* **Action demandée**: Convertissez les lignes ci-dessous en une liste JSON de chaînes, à raison d'une chaîne par ligne, sans reprendre les lignes vides.

* **Les données**:

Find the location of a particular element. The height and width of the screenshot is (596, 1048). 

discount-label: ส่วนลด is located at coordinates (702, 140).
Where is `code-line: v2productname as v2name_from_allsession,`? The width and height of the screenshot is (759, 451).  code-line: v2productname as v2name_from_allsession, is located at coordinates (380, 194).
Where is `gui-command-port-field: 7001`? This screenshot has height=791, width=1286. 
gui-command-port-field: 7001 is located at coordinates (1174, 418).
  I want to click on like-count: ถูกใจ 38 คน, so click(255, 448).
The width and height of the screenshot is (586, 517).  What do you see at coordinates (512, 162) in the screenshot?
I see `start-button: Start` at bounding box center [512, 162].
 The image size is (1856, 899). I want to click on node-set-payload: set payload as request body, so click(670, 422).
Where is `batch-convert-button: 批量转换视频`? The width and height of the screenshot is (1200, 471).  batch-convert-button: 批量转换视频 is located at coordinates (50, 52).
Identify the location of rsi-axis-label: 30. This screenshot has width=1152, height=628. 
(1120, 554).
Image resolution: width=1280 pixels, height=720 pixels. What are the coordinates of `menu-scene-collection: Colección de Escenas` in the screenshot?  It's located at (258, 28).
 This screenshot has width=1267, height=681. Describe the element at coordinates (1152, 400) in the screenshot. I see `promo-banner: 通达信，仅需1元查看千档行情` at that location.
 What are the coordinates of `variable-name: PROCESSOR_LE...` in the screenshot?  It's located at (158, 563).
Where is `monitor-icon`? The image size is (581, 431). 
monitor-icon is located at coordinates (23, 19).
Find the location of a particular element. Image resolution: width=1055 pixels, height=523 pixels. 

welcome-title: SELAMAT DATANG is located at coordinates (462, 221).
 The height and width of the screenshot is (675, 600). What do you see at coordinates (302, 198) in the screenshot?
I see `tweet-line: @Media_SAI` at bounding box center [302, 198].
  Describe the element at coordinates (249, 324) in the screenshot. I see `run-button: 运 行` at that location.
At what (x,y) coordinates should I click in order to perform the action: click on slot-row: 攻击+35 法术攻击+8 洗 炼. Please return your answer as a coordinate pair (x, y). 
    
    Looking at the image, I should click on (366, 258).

* **Réponse rédigée**:
[
  "Find the location of a particular element. The height and width of the screenshot is (596, 1048). ",
  "discount-label: ส่วนลด is located at coordinates (702, 140).",
  "Where is `code-line: v2productname as v2name_from_allsession,`? The width and height of the screenshot is (759, 451).  code-line: v2productname as v2name_from_allsession, is located at coordinates (380, 194).",
  "Where is `gui-command-port-field: 7001`? This screenshot has height=791, width=1286. ",
  "gui-command-port-field: 7001 is located at coordinates (1174, 418).",
  "  I want to click on like-count: ถูกใจ 38 คน, so click(255, 448).",
  "The width and height of the screenshot is (586, 517).  What do you see at coordinates (512, 162) in the screenshot?",
  "I see `start-button: Start` at bounding box center [512, 162].",
  " The image size is (1856, 899). I want to click on node-set-payload: set payload as request body, so click(670, 422).",
  "Where is `batch-convert-button: 批量转换视频`? The width and height of the screenshot is (1200, 471).  batch-convert-button: 批量转换视频 is located at coordinates (50, 52).",
  "Identify the location of rsi-axis-label: 30. This screenshot has width=1152, height=628. ",
  "(1120, 554).",
  "Image resolution: width=1280 pixels, height=720 pixels. What are the coordinates of `menu-scene-collection: Colección de Escenas` in the screenshot?  It's located at (258, 28).",
  " This screenshot has width=1267, height=681. Describe the element at coordinates (1152, 400) in the screenshot. I see `promo-banner: 通达信，仅需1元查看千档行情` at that location.",
  " What are the coordinates of `variable-name: PROCESSOR_LE...` in the screenshot?  It's located at (158, 563).",
  "Where is `monitor-icon`? The image size is (581, 431). ",
  "monitor-icon is located at coordinates (23, 19).",
  "Find the location of a particular element. Image resolution: width=1055 pixels, height=523 pixels. ",
  "welcome-title: SELAMAT DATANG is located at coordinates (462, 221).",
  " The height and width of the screenshot is (675, 600). What do you see at coordinates (302, 198) in the screenshot?",
  "I see `tweet-line: @Media_SAI` at bounding box center [302, 198].",
  "  Describe the element at coordinates (249, 324) in the screenshot. I see `run-button: 运 行` at that location.",
  "At what (x,y) coordinates should I click in order to perform the action: click on slot-row: 攻击+35 法术攻击+8 洗 炼. Please return your answer as a coordinate pair (x, y). ",
  "    Looking at the image, I should click on (366, 258)."
]